Syekh Abu Nu’aim al-Ashfahani dalam kitab Hilyatul Auliya menuturkan bahwa Sayyidina ‘Ali bin Abi Thalib r.a. berkata: “Hafalkanlah lima hal dariku; yang seandainya kalian mengendarai onta untuk mencarinya, pasti onta itu sudah binasa sebelum kalian mendapatkannya; yaitu: 
1)   Janganlah seorang hamba mengharapkan selain kepada Rabb-nya.
2)   Janganlah ia merasa takut kecuali kepada dosanya sendiri.
3)   Jangan sampai orang bodoh merasa malu untuk bertanya tentang sesuatu yang tidak ia ketahui.
4)   Jangan sampai orang ‘alim merasa malu untuk mengatakan ‘Allah lebih tahu (wallahu a’lam)’ tatkala ia ditanya tentang sesuatu yang tidak ia ketahui. 
5)   dan kesabaran (bila dikaitkan dengan) iman adalah bagaikan kedudukan kepala dari tubuh, maka tidak ada keimanan bagi orang yang tidak memiliki kesabaran.”
Pertama, Allah memerintahkan kita untuk bertawakal dan berserahdiri secara total kepada ketentuan Allah, percaya dan yakin dengan seyakin-yakinnya kepada janji dan jaminan-Nya. Kita memang diperintahkan oleh Allah untuk berusaha dan berkarya namun takdir dan kuasa-Nya yang menentukan. Imam Ali menasehatkan kita tentang sikap hidup zuhud kepada Allah, tidak bergantung kepada selain Allah dan tidak berharap kepada makhluk-Nya. Yunus bin Maisarah bin Halbas al-Jublani, berkata, “Kezuhudan di dunia itu bukan dengan mengharamkan yang halal, tidak pula dengan menyia-nyiakan harta, akan tetapi kezuhudan di dunia adalah jika kepercayaanmu kepada apa yang ada di tangan Allah lebih kuat dibanding kepercayaanmu kepada apa yang ada di tanganmu; jika keadaanmu ketika tertimpa musibah dan keadaanmu ketika tidak tertimpa adalah sama; dan jika orang yang mencelamu maupun menyanjungmu dalam kebenaran adalah sama.” (HR Al-Baihaqi dalam Syu’abul Iman).

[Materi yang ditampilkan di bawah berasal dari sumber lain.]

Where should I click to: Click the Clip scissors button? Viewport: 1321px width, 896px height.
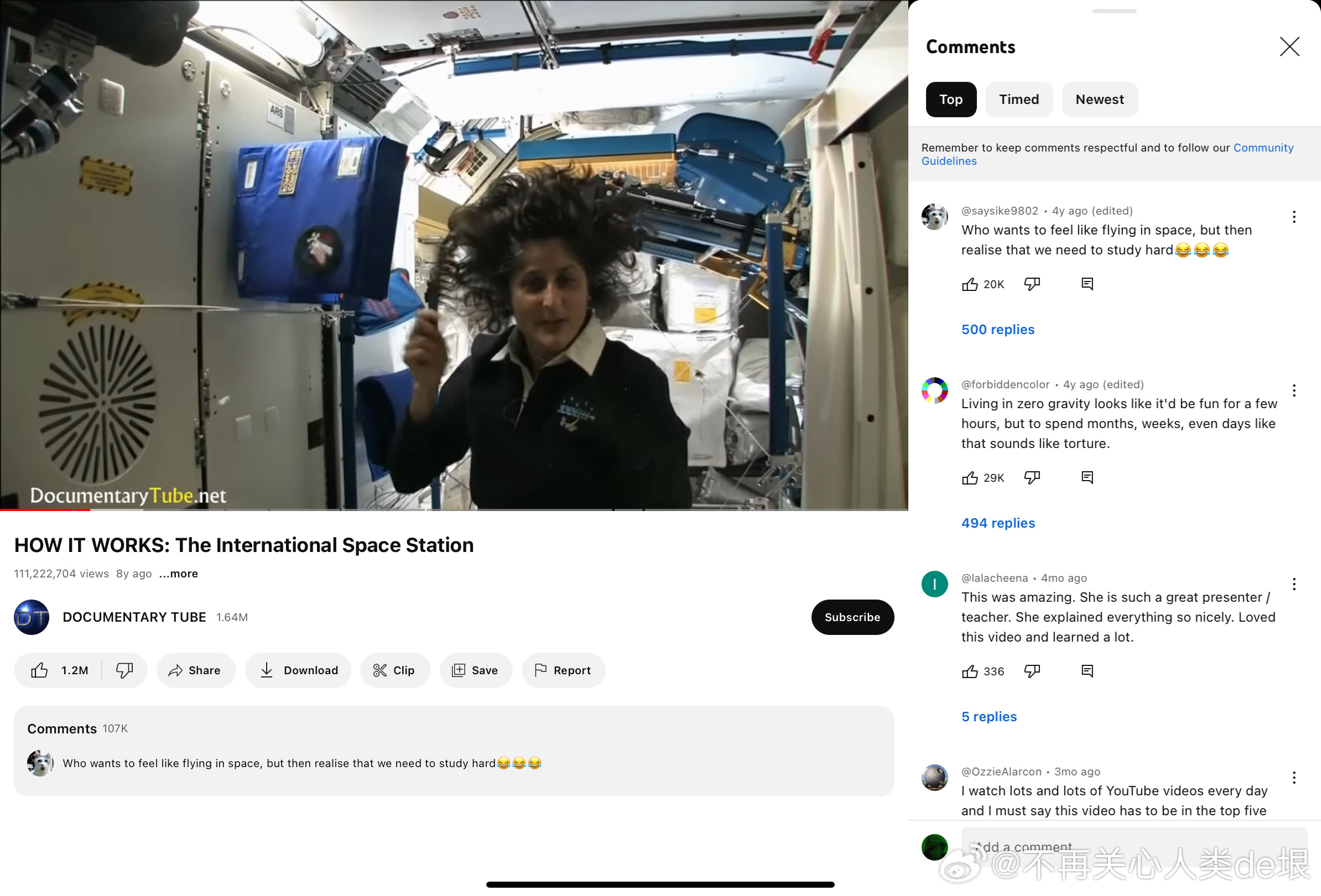tap(394, 670)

Kedua, Allah memerintahkan kita untuk ber-muhasabah atas apa yang telah kita lakukan, merenung dengan kesadaran batin atas amal dan dosa yang pernah kita perbuat. Tobat adalah kunci untuk menyucikan batin, memotivasi diri dan mendekatkan diri kepada-Nya. Karena, hanya dengan kesucian dan kebersihan jiwa seseorang bisa merasakan kehadiran Allah dan mampu mendekatkan diri kepada-Nya. Melalui sikap penyesalan diharapkan kita mampu mengubah dan memperbaiki prilaku, serta berhijrah dari perbuatan buruk kepada perbuatan baik.

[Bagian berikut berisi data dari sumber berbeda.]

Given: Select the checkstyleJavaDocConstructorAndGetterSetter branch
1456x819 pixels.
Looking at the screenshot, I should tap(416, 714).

Ketiga, keangkuhan, kesombongan dan kekerdilan sikap manusia kadang menutupi kebodohannya sendiri. Padahal, ilmu sangat diperlukan untuk memahami hakikat hidup dan kehidupan. Malu bertanya, tak mau belajar, tidak menghargai ilmu dan sombong adalah hal yang sangat membutakan hati manusia. Agama tanpa ilmu dan pengetahuan menjadi buta, tanpa makna. Kemampuan akademik, ilmu pengetahuan, sains dan teknologi saja tak cukup, jika kita melupakan ilmu-ilmu fardhu ‘ain yang wajib dikuasai oleh setiap Mukmin. Rasulullah SAW bersabda, “Sesungguhnya Allah membenci setiap orang yang keras-kasar-angkuh tabiatnya, gemar mengumpulkan harta namun kikir, suka berteriak-teriak di pasar-pasar, seperti bangkai di malam hari dan seperti keledai di siang hari, sangat mengerti urusan dunia tetapi tidak tahu sama sekali urusan akhirat.” (HR Ibnu Hibban)

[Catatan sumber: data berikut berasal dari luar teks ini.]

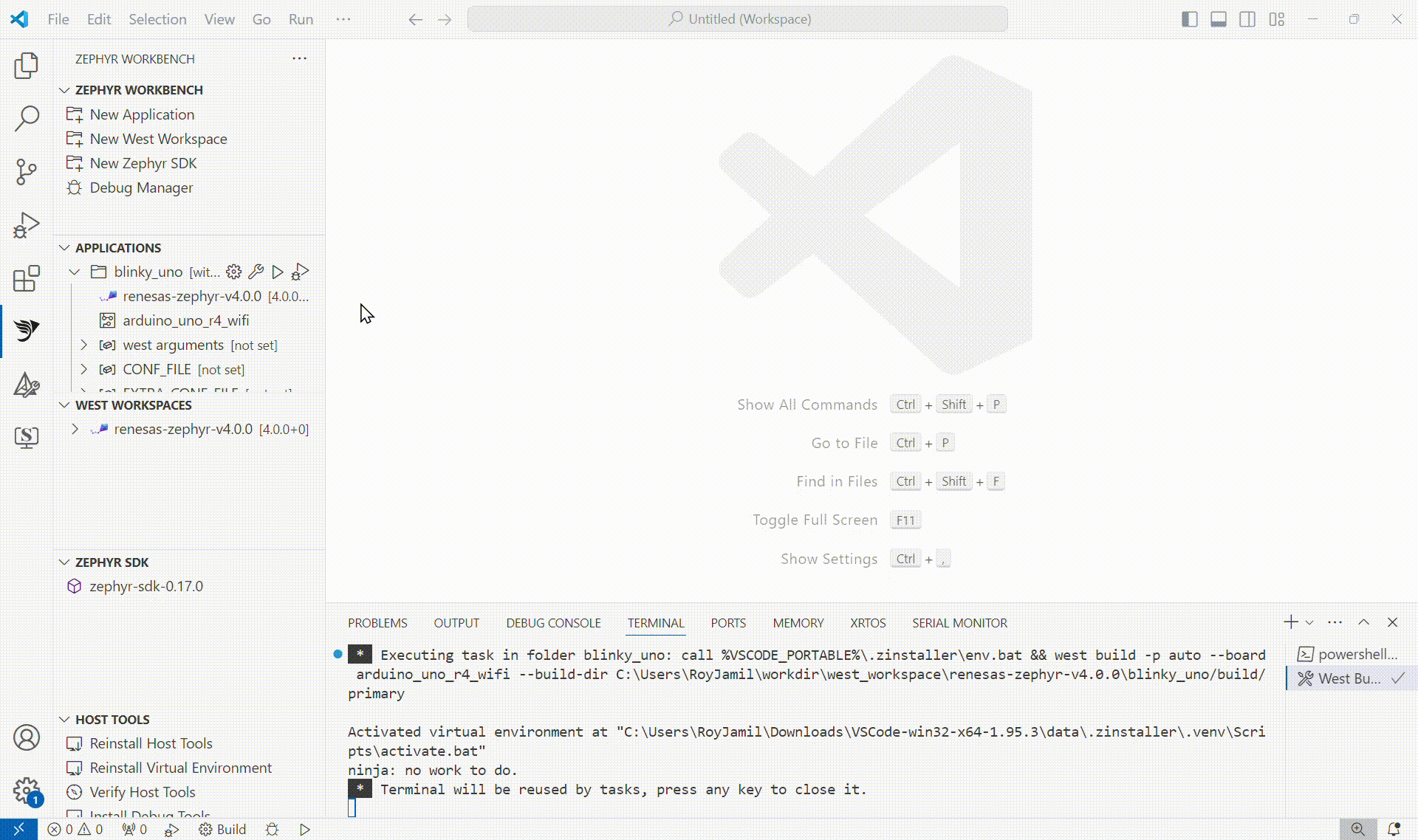Expand the west arguments tree item
Viewport: 1418px width, 840px height.
click(83, 345)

Keempat, meskipun manusia dibekali oleh akal dengan kecerdasan yang beragam, namun manusia tetaplah manusia. Ia hanyalah makhluk yang terbatas. Tak ada yang mutlak bagi manusia, semuanya nisbi. Ilmu manusia pasti terbatas, sementara ilmu Allah tak terbatas. Seorang alim harus menyadari kekurangan dirinya dan menyatakan kelemahan dan kekurangannya, serta berani menunjukkan bahwa hanya Allah yang Mahabenar. Sayyidina Ali bin Abi Thalib pernah berkata, “Betapa sejuknya di hati, ketika saya ditanya tentang sesuatu yang saya sendiri tidak mempunyai ilmu tentangnya, kemudian saya katakan: Allahu a’lam.” Diriwayatkan bahwa seseorang datang kepada Ibnu ‘Umar lalu bertanya kepada beliau tentang sesuatu hal. Beliau menjawab, “Saya tidak punya ilmunya.” Beliau kemudian berpaling setelah orang itu beranjak pergi, dan berkata, “(Inilah) sebaik-baik ucapan yang dikatakan oleh Ibnu ‘Umar! Ia ditanya tentang sesuatu yang tidak ia ketahui, lalu ia menjawab: saya tidak punya ilmunya.” (HR Ad-Darimi)
Kelima, kesabaran adalah permata iman. Sabar memang menyakitkan namun efek darinya lebih manis dari madu. Rasulullah pernah ditanya, “Bagian manakah yang paling utama dari iman?” Beliau menjawab, “Kesabaran dan lapang dada.” (Ibnu Hajar dalam al-Mathalib al-‘Aliyah). Dalam kesabaran mengandung sikap berserahdiri, tawakal, takwa dan ridha kepada kehendak Allah, tak ikut campur dengan urusan Allah dan takdir-Nya. Kesabaran justru menjadi etos kerja, karena selalu bersifat husnudzan kepada Allah. Jadi, sabar bukan hanya nrimo atau menerima, tetapi gerak dan langkah menjemput berkah dan rahmat-Nya.
Semoga Allah memberi kesadaran ruhani kepada kita dan mampu mengambil hikmah dan ilmu dari lima nasehat Sayyidina Ali bin Abi Thalib ini.